◆ **PROVIDED DATA**:
════
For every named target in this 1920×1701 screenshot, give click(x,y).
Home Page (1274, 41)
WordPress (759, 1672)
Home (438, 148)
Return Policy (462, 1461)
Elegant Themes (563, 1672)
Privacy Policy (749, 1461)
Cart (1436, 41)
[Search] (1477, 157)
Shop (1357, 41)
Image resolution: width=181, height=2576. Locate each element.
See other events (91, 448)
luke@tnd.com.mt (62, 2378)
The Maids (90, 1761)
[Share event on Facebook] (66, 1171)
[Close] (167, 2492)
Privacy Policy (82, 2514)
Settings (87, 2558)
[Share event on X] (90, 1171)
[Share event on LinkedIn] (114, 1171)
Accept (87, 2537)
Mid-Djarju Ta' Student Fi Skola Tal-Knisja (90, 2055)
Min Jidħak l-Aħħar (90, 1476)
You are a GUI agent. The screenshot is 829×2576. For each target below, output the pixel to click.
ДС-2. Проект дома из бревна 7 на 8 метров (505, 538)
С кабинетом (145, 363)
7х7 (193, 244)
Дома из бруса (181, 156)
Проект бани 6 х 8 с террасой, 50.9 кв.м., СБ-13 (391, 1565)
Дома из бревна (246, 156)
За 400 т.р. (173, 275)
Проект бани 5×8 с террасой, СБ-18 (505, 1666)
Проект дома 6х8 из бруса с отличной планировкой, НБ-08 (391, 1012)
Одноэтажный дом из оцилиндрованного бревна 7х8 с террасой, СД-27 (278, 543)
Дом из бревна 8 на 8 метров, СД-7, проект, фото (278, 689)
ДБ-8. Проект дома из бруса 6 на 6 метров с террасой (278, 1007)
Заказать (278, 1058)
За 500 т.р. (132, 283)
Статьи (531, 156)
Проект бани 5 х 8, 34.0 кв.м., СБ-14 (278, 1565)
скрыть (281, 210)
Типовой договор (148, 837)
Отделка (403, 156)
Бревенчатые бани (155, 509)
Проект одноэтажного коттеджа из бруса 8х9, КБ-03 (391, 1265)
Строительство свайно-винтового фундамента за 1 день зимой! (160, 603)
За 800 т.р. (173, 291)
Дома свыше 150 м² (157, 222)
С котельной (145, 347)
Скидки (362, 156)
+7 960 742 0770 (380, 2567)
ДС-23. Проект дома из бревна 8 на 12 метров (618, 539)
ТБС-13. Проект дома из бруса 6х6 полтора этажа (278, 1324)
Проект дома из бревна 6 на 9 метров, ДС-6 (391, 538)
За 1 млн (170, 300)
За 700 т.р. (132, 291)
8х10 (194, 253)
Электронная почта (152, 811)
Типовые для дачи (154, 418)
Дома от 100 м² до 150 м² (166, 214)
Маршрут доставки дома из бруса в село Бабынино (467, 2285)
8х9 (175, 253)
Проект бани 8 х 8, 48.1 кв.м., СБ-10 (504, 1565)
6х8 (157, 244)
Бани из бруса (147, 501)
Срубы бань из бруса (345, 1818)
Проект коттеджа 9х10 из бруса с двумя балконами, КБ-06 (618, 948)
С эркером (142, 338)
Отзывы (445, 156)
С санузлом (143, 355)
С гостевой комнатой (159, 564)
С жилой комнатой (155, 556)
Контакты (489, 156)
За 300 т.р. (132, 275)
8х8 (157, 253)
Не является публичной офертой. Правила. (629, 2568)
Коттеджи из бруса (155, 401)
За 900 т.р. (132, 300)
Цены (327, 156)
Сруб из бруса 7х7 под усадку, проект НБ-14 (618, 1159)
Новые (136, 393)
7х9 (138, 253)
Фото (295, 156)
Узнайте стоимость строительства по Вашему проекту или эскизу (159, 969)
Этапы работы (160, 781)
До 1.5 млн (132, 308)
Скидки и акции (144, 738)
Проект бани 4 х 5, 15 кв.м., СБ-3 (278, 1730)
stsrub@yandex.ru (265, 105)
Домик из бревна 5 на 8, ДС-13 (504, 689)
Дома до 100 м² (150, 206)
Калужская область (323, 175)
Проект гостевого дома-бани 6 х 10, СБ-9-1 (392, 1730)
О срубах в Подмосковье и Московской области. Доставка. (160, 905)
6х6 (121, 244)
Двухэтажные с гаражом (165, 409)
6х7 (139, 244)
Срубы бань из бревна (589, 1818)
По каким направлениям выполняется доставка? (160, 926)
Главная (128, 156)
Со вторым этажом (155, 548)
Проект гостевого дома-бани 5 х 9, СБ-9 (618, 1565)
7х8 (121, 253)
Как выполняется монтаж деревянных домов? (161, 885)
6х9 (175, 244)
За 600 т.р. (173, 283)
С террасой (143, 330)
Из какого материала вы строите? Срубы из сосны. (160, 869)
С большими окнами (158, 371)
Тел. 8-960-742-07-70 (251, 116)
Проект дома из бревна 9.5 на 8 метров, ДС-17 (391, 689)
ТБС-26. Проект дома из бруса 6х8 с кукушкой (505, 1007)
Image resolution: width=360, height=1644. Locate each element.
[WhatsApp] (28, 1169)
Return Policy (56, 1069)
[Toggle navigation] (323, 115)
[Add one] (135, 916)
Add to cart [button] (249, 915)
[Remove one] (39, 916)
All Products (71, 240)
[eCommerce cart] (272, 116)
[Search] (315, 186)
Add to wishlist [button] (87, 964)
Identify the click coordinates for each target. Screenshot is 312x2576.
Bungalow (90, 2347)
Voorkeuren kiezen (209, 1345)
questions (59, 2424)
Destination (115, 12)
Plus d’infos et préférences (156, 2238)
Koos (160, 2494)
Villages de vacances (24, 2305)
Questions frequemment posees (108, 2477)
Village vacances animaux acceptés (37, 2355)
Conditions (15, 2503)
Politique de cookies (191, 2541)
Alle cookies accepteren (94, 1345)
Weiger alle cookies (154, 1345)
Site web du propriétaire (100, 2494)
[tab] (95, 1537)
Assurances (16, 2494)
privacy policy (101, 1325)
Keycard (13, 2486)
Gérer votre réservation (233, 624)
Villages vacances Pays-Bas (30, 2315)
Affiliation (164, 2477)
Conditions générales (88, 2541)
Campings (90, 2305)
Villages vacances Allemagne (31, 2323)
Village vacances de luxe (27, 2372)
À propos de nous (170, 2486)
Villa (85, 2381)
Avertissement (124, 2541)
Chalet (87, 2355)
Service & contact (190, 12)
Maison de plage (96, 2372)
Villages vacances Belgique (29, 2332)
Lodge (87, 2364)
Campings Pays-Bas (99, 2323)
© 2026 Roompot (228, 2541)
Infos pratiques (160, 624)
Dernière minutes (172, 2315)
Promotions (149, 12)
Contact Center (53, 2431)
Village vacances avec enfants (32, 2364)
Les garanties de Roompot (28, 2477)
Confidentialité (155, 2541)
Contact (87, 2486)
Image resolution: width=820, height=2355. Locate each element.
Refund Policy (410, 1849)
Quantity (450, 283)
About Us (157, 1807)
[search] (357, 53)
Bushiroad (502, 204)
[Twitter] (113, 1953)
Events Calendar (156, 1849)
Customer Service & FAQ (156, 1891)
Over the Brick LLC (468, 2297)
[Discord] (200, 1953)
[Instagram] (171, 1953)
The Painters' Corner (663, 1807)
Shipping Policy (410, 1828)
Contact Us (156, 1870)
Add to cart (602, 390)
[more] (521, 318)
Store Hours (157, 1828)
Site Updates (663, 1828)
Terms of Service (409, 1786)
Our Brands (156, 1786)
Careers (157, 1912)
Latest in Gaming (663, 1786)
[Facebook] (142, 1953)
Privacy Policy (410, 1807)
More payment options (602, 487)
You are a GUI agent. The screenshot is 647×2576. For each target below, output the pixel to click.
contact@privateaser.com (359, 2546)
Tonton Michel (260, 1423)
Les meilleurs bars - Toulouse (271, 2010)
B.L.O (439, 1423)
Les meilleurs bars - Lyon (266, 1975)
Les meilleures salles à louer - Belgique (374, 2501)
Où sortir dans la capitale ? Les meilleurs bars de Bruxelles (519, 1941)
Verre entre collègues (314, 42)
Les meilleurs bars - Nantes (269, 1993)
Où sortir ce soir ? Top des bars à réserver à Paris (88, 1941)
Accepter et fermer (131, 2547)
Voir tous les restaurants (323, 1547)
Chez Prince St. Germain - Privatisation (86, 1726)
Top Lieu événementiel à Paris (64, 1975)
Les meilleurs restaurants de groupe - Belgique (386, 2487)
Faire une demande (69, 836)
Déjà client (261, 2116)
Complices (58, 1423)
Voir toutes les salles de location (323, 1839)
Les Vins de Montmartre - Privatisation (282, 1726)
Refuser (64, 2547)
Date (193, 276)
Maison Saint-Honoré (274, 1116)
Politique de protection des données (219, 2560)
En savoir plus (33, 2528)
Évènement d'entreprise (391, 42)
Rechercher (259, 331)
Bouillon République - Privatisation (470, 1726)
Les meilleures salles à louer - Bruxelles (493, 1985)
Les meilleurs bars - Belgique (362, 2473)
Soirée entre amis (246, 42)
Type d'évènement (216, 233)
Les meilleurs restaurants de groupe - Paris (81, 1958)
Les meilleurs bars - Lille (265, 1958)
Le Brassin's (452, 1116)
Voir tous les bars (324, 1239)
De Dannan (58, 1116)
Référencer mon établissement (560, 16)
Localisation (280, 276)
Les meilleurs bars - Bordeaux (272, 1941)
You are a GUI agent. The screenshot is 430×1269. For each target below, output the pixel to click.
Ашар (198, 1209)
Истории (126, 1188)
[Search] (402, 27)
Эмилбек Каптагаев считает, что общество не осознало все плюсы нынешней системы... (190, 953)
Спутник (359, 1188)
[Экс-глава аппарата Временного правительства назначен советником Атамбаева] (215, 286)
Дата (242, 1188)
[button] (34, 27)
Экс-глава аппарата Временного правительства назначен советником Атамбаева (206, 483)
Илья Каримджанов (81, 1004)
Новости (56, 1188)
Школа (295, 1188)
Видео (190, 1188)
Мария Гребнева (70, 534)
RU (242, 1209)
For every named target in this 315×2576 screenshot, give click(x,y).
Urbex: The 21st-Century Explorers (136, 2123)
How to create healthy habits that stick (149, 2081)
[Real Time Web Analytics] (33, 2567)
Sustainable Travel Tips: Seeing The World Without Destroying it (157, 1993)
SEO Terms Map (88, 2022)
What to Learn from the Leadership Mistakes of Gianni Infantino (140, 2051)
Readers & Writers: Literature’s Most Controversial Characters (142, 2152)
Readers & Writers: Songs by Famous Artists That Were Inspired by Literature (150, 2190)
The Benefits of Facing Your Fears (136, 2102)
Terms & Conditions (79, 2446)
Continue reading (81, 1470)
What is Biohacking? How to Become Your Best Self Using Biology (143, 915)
════
◆ **TASK TO COMPLETE**: Retype only the lines above between the line with "Contact Center (53, 2431)" and the line with "[Twitter] (113, 1953)", counting those two lines as well, and keep every character as it is.

◆ **WRITTEN RESPONSE**:
Contact Center (53, 2431)
Village vacances avec enfants (32, 2364)
Les garanties de Roompot (28, 2477)
Confidentialité (155, 2541)
Contact (87, 2486)
Image resolution: width=820, height=2355. Locate each element.
Refund Policy (410, 1849)
Quantity (450, 283)
About Us (157, 1807)
[search] (357, 53)
Bushiroad (502, 204)
[Twitter] (113, 1953)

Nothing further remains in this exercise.